Jeremiah 29: 1 – 7     Psalm 66: 1 – 12
Rev. Anneke Oppewal
10 October 2004

For the people of Israel that Jeremiah is writing to it certainly is a place. They have been taken from their homes and brought, as captives, to a strange land far away. Their cities have been destroyed, their community uprooted, they’ve lost everything they had.

Jeremiah had warned them about this. Warned them that this was what was going to happen to them as a result of their irresponsible, ungodly living. And here they are: strangers in a strange land with only the clothes on their backs left to them.

Last Tuesday evening we had a very special woman visiting our Church from India. Her name was Soorya Kumary and she is a Shri Lankan refugee living in India, working in one of the big refugee communities in the south of the country. She told us that she was 13 when she lost her home for the first time and how, over the years she had lost everything a couple of times to end up in exile in India.
It was a very impressive, moving and inspiring story.
The story of people fleeing by plane or over sea to safety and finding shelter and a place to live in another country. People that, although they have been treated very well by the Indian government, live with the pain of being uprooted and displaced every day.

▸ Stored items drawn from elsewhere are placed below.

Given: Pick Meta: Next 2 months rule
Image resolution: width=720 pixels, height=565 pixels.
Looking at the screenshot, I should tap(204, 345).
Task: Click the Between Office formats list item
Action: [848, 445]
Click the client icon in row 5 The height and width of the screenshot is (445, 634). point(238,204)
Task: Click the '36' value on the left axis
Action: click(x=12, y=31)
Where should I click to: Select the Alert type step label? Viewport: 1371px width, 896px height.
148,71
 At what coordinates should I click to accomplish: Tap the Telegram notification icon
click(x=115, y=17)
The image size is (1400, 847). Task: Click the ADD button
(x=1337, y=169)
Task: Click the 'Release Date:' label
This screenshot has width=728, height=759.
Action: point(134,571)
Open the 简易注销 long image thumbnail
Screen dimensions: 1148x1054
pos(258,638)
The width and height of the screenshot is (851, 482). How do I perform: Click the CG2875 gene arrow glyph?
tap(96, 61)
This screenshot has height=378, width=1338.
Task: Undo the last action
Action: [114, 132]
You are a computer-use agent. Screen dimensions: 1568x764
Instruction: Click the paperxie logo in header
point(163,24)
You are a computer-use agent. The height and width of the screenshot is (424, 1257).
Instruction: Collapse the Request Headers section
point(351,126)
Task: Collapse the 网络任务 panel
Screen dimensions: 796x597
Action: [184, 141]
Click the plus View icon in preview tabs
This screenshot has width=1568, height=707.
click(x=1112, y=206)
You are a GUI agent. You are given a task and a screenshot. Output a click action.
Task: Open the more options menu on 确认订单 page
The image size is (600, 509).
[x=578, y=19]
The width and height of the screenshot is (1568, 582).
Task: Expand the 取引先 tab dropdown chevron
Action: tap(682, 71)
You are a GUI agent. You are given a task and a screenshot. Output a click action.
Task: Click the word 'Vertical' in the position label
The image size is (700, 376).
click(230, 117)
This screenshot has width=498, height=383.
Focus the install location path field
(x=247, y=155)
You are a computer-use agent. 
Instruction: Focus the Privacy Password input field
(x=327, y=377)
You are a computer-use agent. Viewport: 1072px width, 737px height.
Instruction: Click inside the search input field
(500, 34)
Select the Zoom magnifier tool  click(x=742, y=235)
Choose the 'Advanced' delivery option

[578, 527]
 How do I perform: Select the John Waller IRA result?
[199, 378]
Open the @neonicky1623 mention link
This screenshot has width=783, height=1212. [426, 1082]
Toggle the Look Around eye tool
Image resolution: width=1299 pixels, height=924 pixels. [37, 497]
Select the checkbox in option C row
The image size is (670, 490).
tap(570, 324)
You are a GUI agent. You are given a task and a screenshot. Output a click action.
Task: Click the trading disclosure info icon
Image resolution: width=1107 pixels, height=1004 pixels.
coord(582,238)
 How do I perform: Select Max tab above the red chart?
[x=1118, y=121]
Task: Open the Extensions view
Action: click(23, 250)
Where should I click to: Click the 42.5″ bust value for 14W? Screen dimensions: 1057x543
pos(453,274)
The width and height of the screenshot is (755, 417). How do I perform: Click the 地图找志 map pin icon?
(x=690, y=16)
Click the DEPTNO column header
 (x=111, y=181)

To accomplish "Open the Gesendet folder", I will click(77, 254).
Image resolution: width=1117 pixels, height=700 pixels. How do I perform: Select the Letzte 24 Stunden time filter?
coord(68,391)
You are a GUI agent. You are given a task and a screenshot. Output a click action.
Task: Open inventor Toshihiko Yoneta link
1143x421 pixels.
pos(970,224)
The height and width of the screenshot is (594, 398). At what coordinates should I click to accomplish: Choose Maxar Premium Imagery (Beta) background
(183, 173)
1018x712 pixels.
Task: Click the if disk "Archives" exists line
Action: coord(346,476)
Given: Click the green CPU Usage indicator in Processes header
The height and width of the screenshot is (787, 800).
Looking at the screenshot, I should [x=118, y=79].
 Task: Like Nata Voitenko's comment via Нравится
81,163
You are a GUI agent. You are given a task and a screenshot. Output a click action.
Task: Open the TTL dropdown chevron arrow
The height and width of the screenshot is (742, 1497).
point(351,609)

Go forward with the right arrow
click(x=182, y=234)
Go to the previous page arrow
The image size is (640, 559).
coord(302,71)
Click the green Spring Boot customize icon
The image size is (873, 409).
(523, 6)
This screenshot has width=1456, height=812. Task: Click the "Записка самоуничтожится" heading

While she was telling about her experiences in the camps my thoughts went to this week’s reading of Jeremiah.

Would it have been a bit like that for the people of Israel?
It was policy of the Babylonians to displace people and then help them to settle somewhere far away from home in another part of the empire. An attempt to dilute and disperse any nationalistic tendencies to build all the nations that had been conquered into one, united nation of Babylonia. They weren’t treated badly, but they weren’t allowed or able to go home.

Soorya’s people experience the same displacement as the people of Israel did, although for a different reason. It is not the Indian government that has displaced them, it is their fellow country men that have forced them to flee. But as the people of Israel in Babylon: They aren’t treated badly, but they can’t go home simply because it is not safe to do so.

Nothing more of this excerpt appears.